A great deal has happened since the update in July. The digitization of 16mm, Regular 8mm, and Super 8mm film prints, the subject of the July post, was completed in August. In September, the New York Public Library lent me their Digital Beta cam copy of their preservation print of Julien Bryan’s Japan (1957), a preservation completed in collaboration with the National Film Preservation Foundation. At this point all of the moving image digital files were uploaded to the River Campus Library server. On 26 September, the 16mm Timeline was completed with thumbnails for all 16mm prints. Twenty-three titles can be viewed at present; two titles are from the Internet Archive, because the prints that are in my collection are less complete or in worse condition than the versions already available for access there. I am waiting for copyright permission to post the remaining titles, or fair use excerpts of them. In the meantime, I will be posting descriptions for each title. Work on a similar Timeline for the Super 8mm films will begin soon.

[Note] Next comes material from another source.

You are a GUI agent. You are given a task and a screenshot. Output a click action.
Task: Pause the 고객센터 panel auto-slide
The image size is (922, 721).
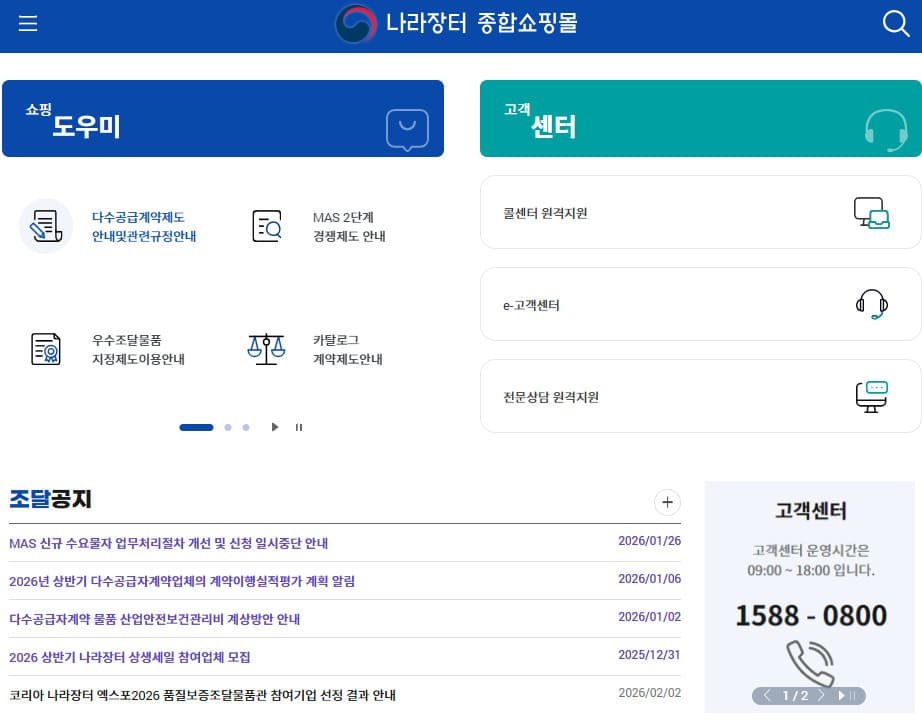pyautogui.click(x=854, y=696)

The digitization of the Regular 8mm films is a separate process requiring different equipment. In September, Selznick MA student Sophia Lorent prepped these films while we waited for a new dual 8mm scanner to arrive at the Moving Image Department of George Eastman House. Sophia and fellow MA student Joshua Yocum have been scanning these films since this piece of equipment arrived 16 October.
Adding moving images to Re-Envisioning Japan has been the most labor-intensive process so far, but it has been extremely rewarding. The collection is full of surprises: who knew, for example, that the composer Tōru Takemitsu, who composed soundtracks to films of the Japanese New Wave, also scored a 1961 film for the Japan External Trade Organization (Japan Today: The Spring of Energy)? The 16mm titles were made between approximately 1920 and 1981, and encompass a range of genres including educational titles, an amateur film, news documentaries, television commercials, a reel of film labeled “stock footage,” and cartoons.